_Problem_
Copy the lines starting at the one containing "The height and width of the screenshot is (675, 1133)." and ending at the one containing "font-large-glyph: 가 is", both included, leaving the pictures out of your answer.

[Data supplied Boundary: Start]

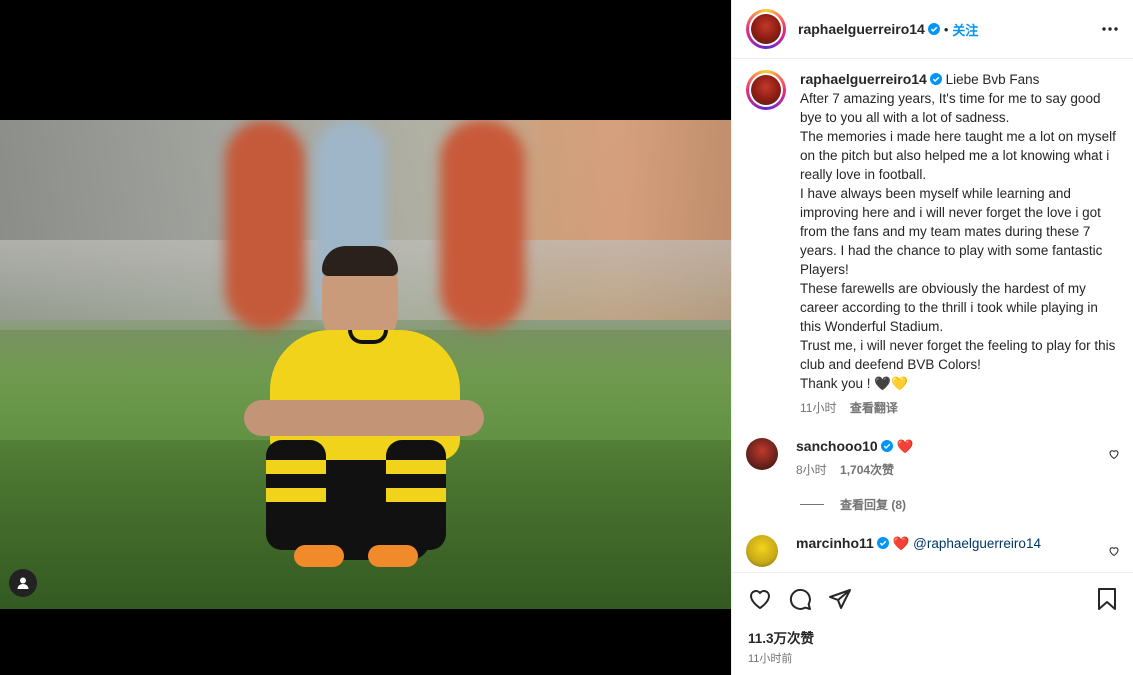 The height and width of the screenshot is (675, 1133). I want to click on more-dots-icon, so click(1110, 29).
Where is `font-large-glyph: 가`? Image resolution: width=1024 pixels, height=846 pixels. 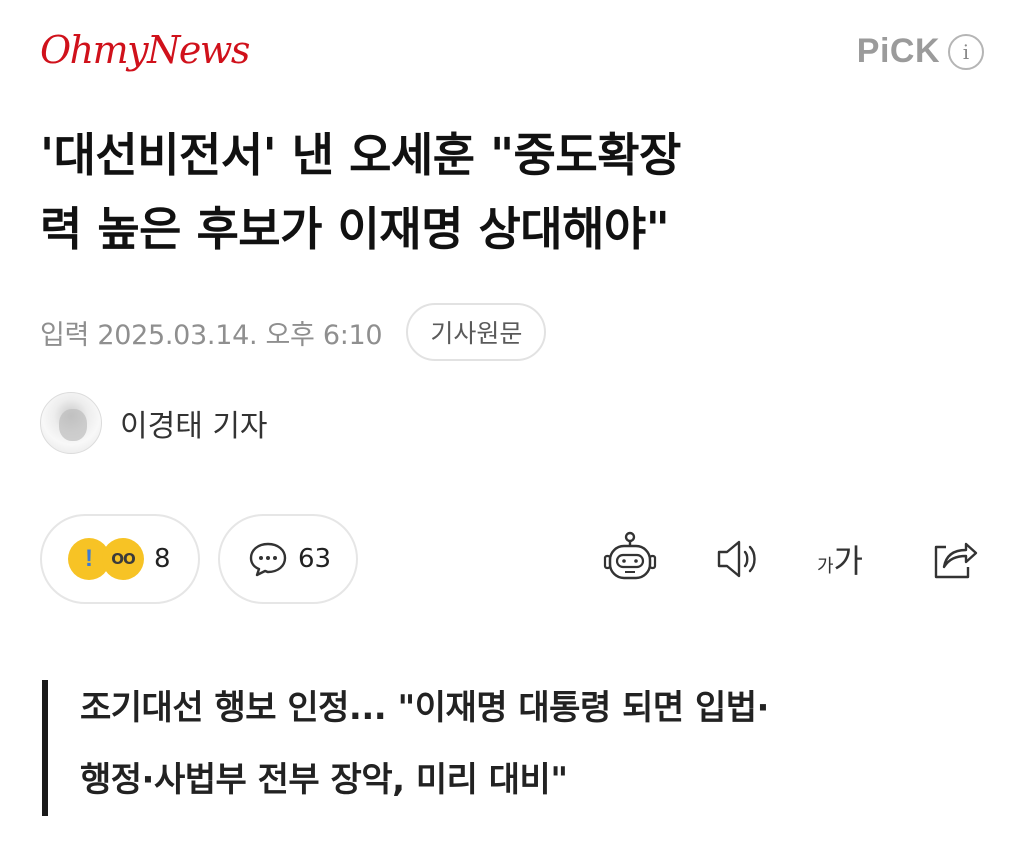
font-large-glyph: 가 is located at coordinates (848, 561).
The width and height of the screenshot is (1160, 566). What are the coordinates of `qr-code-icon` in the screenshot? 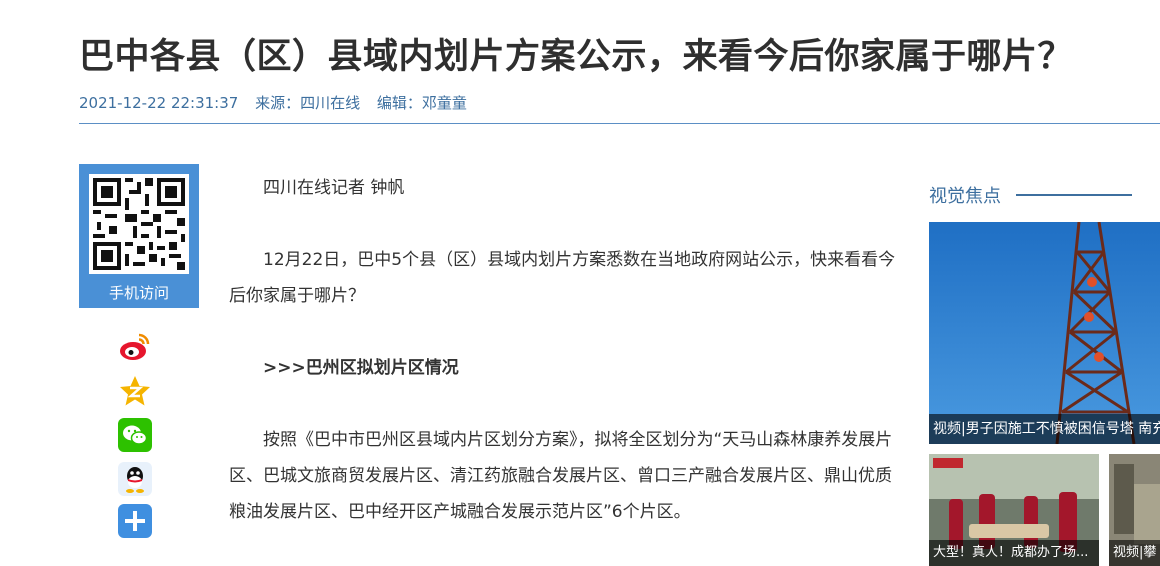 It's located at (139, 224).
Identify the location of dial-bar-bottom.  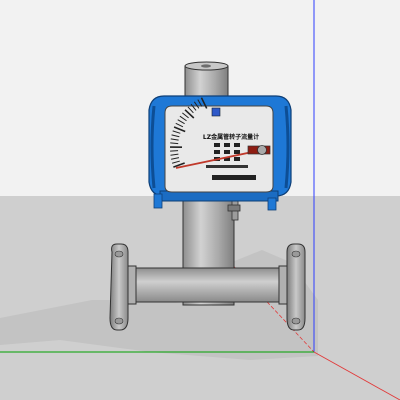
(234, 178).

[Data supplied Boundary: End]
[Data supplied Boundary: Start]

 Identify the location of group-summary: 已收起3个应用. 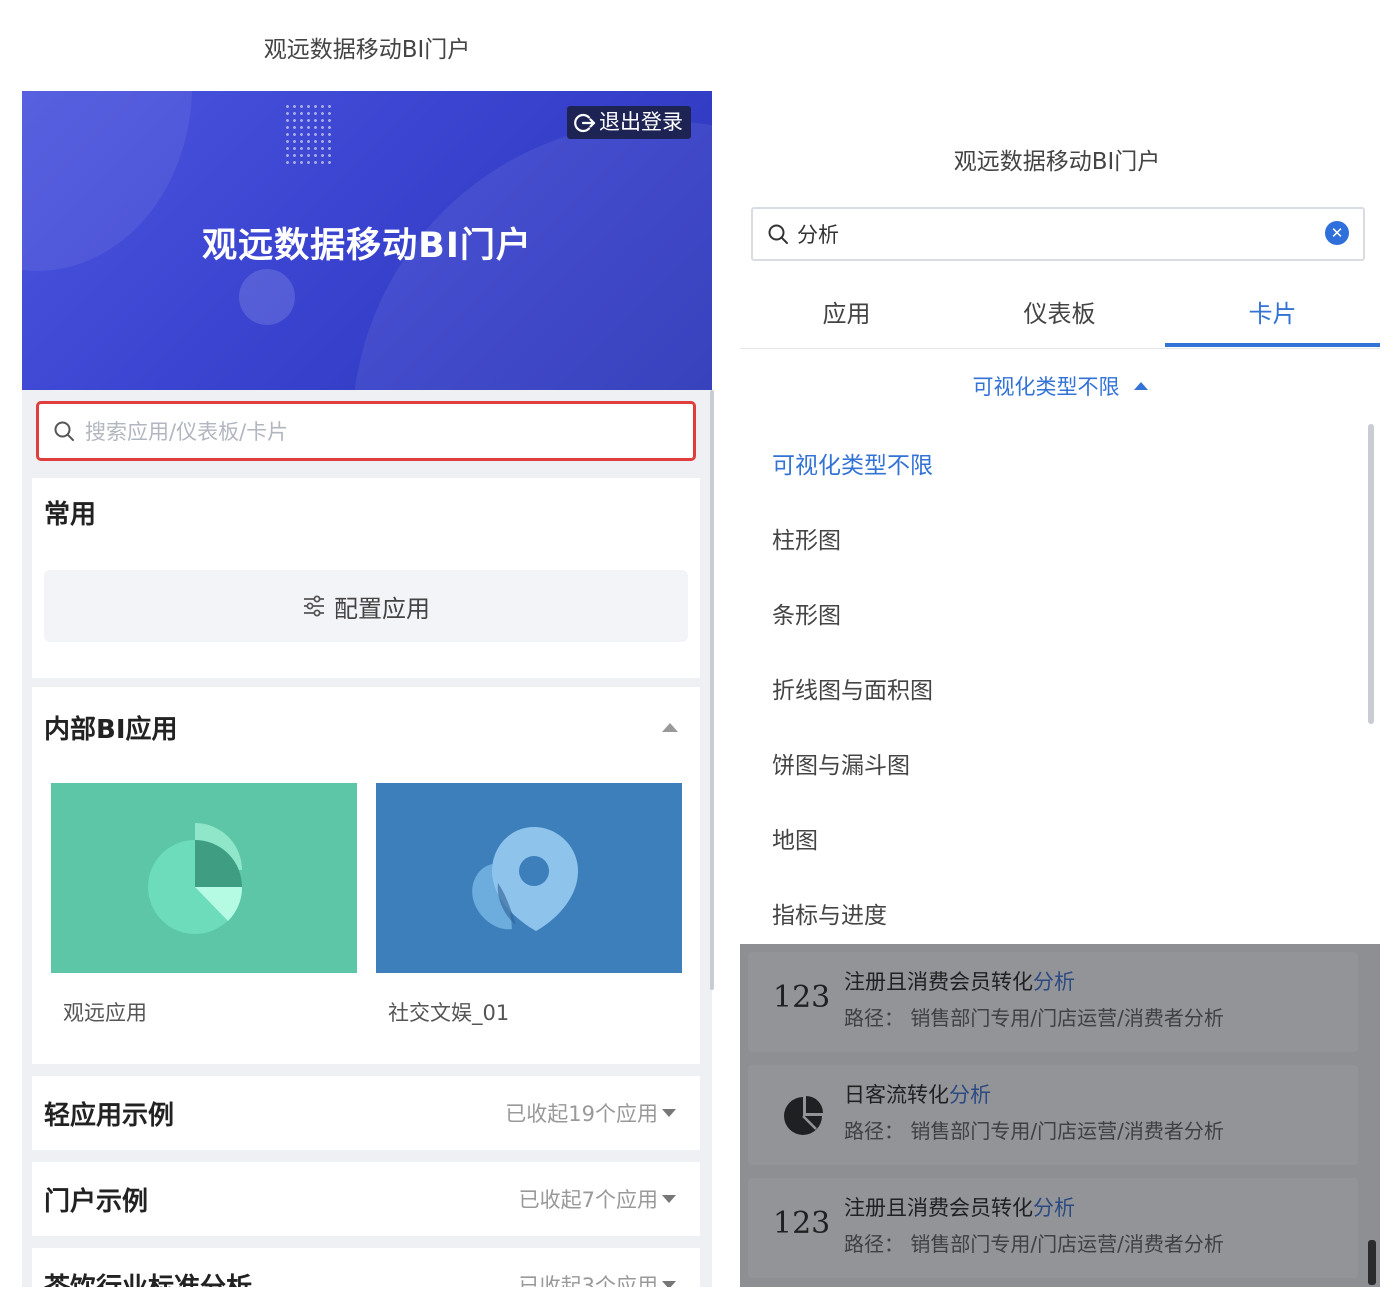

[Data supplied Boundary: End]
[Data supplied Boundary: Start]

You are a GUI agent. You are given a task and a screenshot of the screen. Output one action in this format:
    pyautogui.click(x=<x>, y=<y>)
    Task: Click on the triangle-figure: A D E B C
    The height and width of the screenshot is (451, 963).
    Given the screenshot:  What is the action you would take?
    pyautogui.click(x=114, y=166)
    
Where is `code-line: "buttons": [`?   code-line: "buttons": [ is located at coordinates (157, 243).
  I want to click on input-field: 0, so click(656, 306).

[Data supplied Boundary: End]

_Answer for this exercise_
 The height and width of the screenshot is (675, 1133). I want to click on more-dots-icon, so click(1110, 29).
Where is `font-large-glyph: 가`? Image resolution: width=1024 pixels, height=846 pixels. 
font-large-glyph: 가 is located at coordinates (848, 561).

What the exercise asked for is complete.